I'm not sure if this has helped or not but I'd thought I'd throw it out there... I've cut back on the amount of time I've spent playing with her. I'm encouraging her to play on her own right now and she does beautifully with it. She ran around batting a ball and tossing her kong to herself for 20 minutes last night while we ate dinner.  Since we don't have another dog right now, I felt like I had to make up the difference by playing with her all the time but I think she was always expecting a playful game whenever we were near. I'm with her almost all day since I do daycare from home so I don't feel like she's being neglected by the lack of play. I'm just limiting it to mostly fetch type games right now until she gets a little older and can understand the difference between playtime and serious time. Does that make sense? 

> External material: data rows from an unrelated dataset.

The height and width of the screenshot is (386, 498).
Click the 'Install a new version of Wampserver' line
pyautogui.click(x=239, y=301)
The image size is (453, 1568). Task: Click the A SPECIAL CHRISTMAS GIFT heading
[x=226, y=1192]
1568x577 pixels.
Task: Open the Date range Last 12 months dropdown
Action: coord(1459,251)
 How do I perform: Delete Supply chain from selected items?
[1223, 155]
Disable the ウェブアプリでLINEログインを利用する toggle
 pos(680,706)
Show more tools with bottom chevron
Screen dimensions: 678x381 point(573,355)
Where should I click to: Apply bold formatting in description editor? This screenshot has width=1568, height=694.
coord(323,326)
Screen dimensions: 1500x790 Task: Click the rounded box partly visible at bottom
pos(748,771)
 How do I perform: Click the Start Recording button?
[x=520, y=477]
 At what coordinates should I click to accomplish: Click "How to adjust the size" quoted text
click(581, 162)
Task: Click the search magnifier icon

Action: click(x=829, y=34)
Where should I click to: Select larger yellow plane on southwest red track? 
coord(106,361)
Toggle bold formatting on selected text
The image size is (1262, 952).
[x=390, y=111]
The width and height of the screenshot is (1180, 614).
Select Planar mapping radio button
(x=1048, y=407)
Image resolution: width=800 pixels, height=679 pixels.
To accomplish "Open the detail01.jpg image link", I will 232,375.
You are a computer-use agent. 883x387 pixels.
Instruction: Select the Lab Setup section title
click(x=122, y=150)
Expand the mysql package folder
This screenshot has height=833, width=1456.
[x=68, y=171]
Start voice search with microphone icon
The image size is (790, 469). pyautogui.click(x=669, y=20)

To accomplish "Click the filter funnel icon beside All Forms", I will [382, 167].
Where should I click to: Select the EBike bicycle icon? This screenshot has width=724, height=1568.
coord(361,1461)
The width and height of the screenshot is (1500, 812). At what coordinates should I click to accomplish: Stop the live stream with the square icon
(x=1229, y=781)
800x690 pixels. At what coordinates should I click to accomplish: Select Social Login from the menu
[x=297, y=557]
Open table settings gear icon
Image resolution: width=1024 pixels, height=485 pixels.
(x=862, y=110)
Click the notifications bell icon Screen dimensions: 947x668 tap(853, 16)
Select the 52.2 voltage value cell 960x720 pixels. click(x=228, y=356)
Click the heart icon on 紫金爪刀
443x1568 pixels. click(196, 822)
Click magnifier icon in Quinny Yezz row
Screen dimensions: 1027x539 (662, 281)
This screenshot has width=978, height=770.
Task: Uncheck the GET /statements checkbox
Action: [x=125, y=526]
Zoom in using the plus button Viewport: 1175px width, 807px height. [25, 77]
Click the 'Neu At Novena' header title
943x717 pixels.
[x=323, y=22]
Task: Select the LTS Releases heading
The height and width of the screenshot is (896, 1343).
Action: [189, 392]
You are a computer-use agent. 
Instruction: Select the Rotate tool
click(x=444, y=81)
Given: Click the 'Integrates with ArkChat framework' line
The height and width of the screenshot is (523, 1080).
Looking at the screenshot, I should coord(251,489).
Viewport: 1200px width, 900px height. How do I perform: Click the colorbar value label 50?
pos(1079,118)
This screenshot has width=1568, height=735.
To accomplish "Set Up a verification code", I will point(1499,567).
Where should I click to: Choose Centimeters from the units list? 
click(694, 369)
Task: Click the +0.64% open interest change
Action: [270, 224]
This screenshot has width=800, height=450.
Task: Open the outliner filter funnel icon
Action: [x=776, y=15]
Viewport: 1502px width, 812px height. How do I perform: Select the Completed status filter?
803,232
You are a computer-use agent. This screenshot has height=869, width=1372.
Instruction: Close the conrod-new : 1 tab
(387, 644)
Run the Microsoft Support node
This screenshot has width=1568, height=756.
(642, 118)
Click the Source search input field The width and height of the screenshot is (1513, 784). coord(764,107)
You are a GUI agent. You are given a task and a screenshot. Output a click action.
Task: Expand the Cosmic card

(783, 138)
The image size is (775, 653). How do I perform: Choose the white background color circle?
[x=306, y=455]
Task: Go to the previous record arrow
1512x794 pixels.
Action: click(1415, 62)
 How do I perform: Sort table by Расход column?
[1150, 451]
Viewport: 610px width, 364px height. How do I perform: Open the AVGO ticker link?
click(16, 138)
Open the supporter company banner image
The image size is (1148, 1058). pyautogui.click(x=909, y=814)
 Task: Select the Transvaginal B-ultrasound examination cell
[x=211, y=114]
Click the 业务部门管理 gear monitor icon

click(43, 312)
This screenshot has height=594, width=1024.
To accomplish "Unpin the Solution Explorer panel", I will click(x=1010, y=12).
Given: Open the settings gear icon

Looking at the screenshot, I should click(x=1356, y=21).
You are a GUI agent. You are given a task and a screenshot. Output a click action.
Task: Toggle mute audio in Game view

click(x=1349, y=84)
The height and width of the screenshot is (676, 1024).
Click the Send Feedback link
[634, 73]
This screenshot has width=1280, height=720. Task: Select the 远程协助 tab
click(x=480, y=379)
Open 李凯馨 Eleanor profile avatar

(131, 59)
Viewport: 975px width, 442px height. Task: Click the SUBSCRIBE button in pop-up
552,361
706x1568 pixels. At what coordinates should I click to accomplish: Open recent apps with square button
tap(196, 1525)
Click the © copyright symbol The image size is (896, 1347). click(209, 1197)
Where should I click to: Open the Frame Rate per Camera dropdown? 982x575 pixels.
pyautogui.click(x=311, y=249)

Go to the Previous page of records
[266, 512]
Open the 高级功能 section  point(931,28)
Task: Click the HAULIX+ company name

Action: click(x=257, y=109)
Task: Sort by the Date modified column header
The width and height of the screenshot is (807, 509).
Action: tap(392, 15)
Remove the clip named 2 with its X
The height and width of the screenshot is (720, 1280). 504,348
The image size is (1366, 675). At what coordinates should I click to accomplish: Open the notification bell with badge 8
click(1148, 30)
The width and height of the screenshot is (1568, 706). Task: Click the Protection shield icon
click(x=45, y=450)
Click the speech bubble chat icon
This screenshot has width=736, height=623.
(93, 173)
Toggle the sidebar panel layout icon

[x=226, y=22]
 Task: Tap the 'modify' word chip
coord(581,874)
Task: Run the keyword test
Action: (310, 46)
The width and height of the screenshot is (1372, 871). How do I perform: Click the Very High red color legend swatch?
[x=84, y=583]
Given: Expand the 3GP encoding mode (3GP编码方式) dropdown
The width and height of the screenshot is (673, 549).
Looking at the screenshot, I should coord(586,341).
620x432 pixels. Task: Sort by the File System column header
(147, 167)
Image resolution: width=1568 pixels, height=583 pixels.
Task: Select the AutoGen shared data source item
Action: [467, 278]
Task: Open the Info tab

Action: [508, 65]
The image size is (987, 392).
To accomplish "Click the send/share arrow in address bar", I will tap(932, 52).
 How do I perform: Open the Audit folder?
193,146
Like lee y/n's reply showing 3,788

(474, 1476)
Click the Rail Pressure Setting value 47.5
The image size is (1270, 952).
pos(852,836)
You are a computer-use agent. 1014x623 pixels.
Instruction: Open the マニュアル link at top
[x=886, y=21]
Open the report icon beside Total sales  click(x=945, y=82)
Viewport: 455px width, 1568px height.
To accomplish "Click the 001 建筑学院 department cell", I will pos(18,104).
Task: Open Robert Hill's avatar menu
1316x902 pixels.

Either way, she's a doll and my time spent with her is beyond rewarding.  Today we've gotten permission to visit my mom's quilt group that is meeting in a senor center! Yay! I'm so excited to introduce to more new people and experiences! We get to ride the elevator!


----------



## Poodlebeguiled (May 27, 2013)

You've gotten some really good advice so far. One thing I think is very important and it goes for teaching almost anything is to not use the cue to come at all...at first, not until the dog is already coming to you and quite regularly. Entice, make squeaky noises, squeak a toy, run the other way...get the dog to come to you somehow OR when he's already coming on his own. Reinforce with a high value treat and lots of praise every time at first, holding the collar for a second, then releasing him (with a release word, also for most everything). When your puppy is coming to you most of the time when you have historically been the best thing ever to come to, then start injecting your cue word, (come or let's go, whatever you prefer) but ONLY when he's already coming, not to elicit. Never ever use the cue when your pup is motivated by something in the environment...not for a long time yet. Set him up to succeed. Don't inadvertently punish him by doing something yucky that he doesn't like. 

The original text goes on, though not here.